*** Opening Dataset excerpts ***
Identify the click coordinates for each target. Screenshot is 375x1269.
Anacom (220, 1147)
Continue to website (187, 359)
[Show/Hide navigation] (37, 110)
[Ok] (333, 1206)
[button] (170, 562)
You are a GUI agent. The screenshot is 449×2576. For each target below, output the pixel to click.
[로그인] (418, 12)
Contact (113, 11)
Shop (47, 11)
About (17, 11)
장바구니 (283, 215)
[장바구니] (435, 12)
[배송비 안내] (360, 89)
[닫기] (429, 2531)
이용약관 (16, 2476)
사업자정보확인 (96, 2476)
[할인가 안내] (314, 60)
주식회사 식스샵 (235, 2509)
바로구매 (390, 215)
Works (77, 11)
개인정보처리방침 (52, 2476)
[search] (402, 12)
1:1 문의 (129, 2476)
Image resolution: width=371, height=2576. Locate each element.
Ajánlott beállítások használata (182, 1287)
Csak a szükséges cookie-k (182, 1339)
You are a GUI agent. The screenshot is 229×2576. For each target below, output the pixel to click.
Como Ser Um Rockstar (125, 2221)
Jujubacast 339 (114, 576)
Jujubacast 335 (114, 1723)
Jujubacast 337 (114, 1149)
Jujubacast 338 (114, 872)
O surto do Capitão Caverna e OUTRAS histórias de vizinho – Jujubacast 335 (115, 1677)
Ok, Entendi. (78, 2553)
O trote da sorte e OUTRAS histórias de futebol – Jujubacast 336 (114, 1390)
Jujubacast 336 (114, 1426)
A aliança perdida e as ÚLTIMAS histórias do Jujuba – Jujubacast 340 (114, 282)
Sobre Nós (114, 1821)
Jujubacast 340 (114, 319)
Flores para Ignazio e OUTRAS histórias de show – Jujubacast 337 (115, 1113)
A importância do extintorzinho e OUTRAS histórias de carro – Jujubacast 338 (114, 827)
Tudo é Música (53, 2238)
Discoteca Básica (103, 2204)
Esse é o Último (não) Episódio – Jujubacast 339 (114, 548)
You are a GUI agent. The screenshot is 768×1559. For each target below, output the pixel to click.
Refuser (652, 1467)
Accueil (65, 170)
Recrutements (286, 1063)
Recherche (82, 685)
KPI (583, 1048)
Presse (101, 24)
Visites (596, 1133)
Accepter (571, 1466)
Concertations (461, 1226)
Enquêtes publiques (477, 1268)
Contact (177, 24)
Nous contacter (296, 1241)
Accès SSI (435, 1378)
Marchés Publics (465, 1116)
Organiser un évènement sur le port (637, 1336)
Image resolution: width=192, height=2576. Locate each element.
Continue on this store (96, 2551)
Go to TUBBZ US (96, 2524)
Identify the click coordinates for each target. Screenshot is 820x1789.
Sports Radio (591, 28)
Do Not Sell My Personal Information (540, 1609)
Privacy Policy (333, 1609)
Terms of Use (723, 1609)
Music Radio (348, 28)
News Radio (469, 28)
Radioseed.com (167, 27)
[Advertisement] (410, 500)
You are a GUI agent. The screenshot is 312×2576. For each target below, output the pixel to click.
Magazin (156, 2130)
*** Closing Dataset excerpts ***
*Your assignment*:
For each line above that carries the word "Identify", copy it out.

*Solution for this problem*:
Identify the click coordinates for each target. Screenshot is 375x1269.
Identify the click coordinates for each target. Screenshot is 820x1789.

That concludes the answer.